Seven I totally agree, yes I feel a bit rubbish at the moment, but when I feel him move inside me, I feel truly blessed. I just don't write about that, because I didn't think anyone wanted to hear about my private exultation, but in the interests of balance, maybe I should.
After a termination at 16, I didn't see a doctor for a checkup for 4 months, the whole time during which I was bleeding. When I finally screwed up my courage I went to a walk-in centre, where the doctor diagnosed pelvic inflammatory disease and shouted at me for leaving it so long to be seen.
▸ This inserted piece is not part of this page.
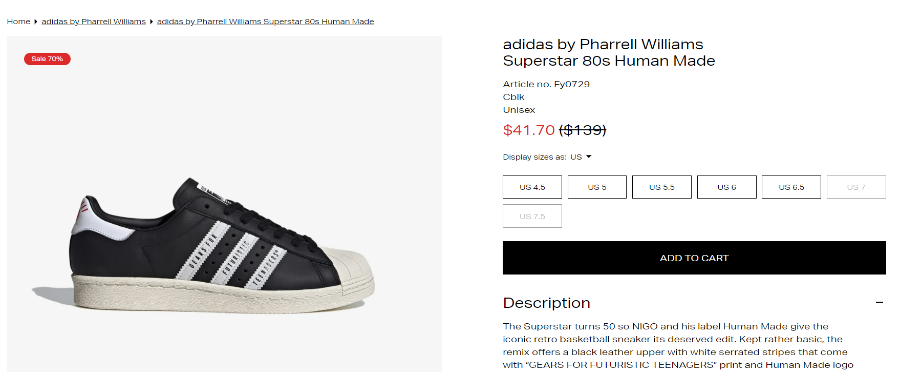Click the dropdown arrow beside US

pos(588,157)
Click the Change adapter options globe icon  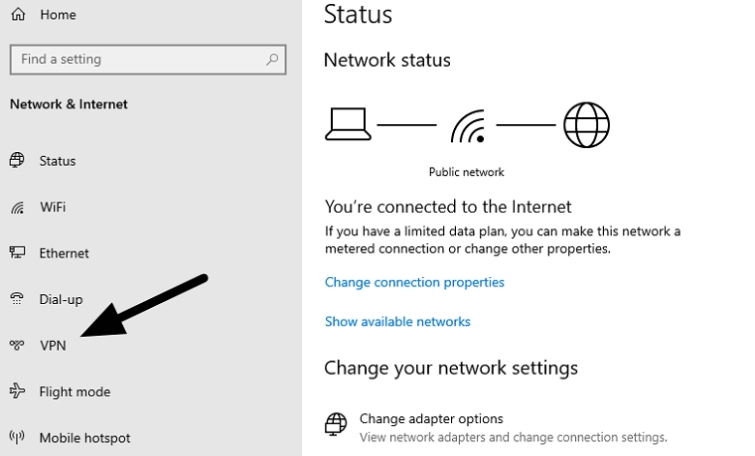coord(336,424)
I didn't know if my tubes had been damaged, but thought they must have been...I suppose I thought I deserved to be punished for what I'd done.
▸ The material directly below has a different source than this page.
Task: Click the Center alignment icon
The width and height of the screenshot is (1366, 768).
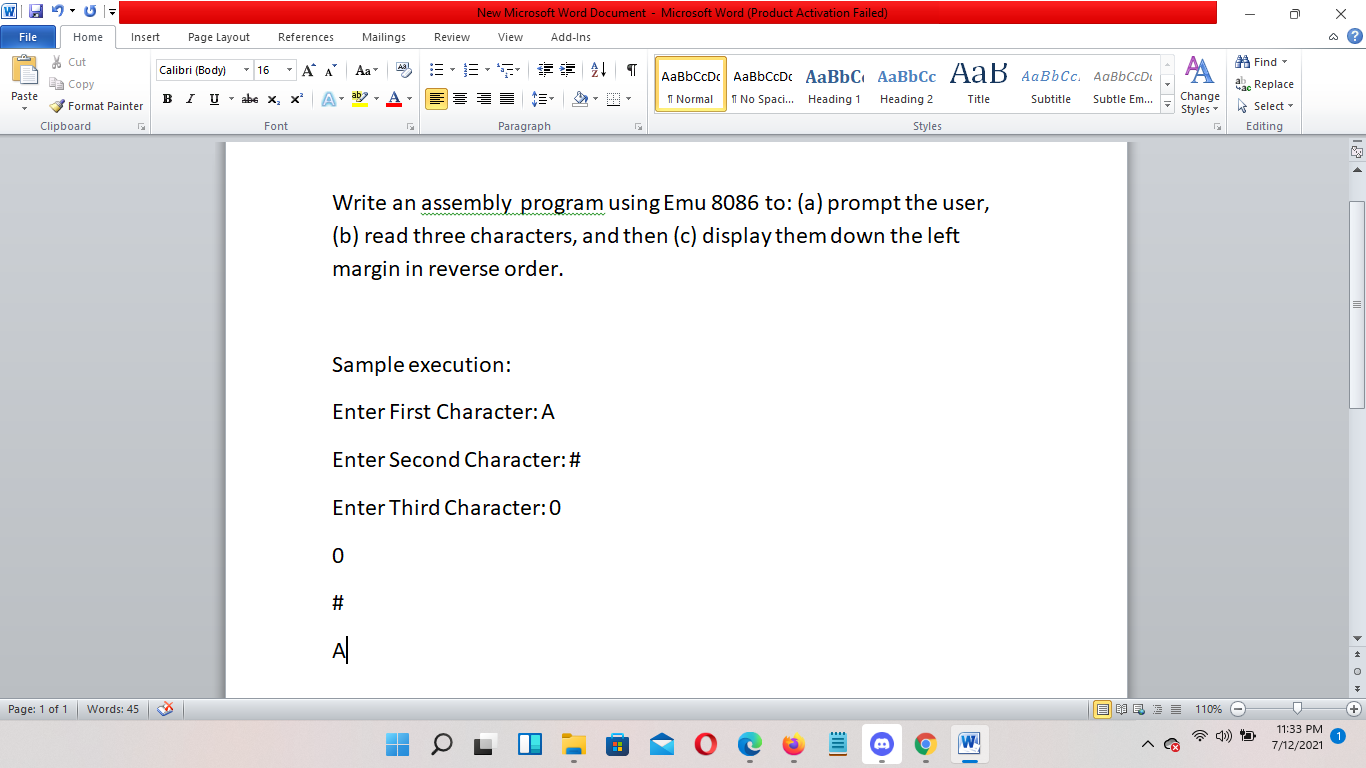Action: point(460,99)
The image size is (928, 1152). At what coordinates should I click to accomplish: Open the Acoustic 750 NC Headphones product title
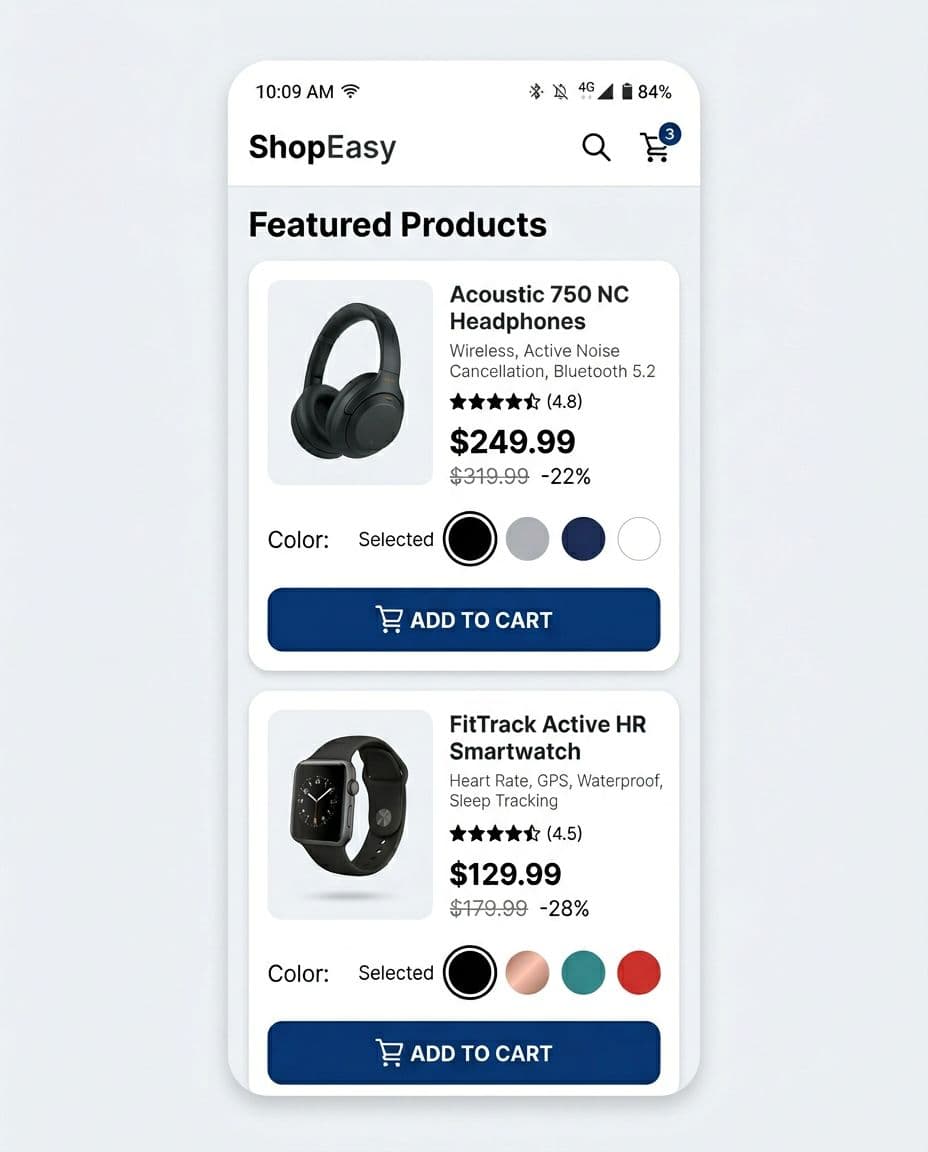[x=540, y=308]
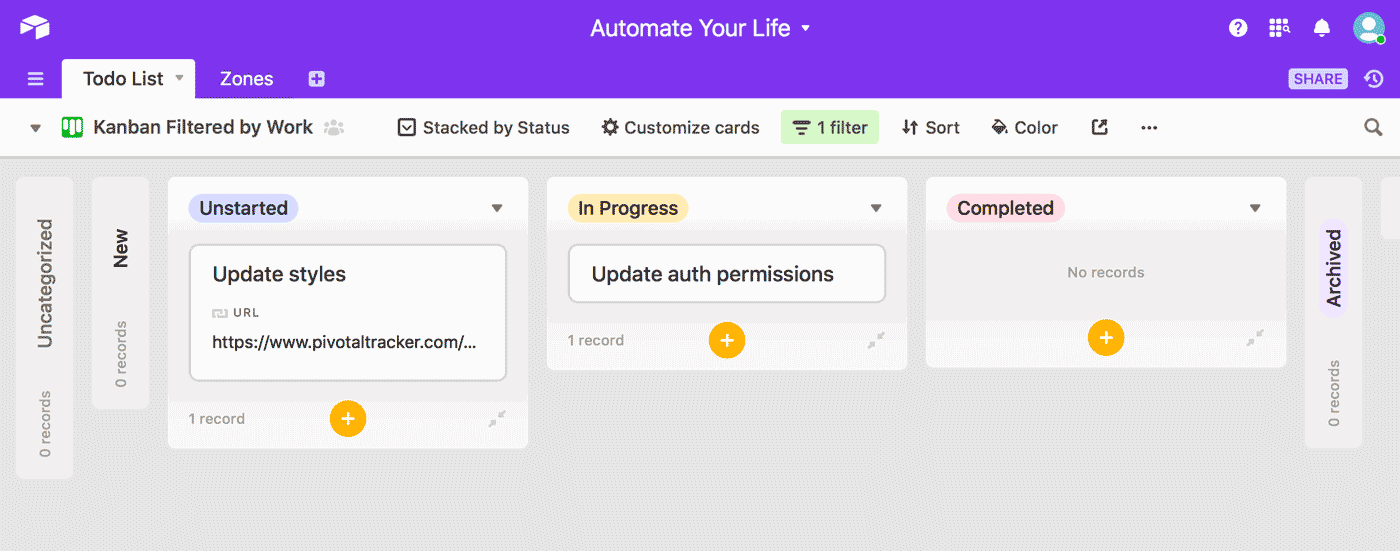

I'd only been seeing my now-DH for a couple of months before I knew that I wanted to spend my life with him and have his children, but in the back of my mind, I was convinced that I wouldn't be able to. I came off the pill last November anyway, and we married in February. I found out I was pregnant on 1st April :).
I started bleeding on a Thursday night a couple of weeks after I got the positive test. I honestly thought I'd miscarried...but no, it was a bleed in the womb, but the baby/fetus was fine.
So yes, I may moan about the crapness that is heartburn, backache, constipation and disturbed sleep, but I feel like the luckiest woman alive.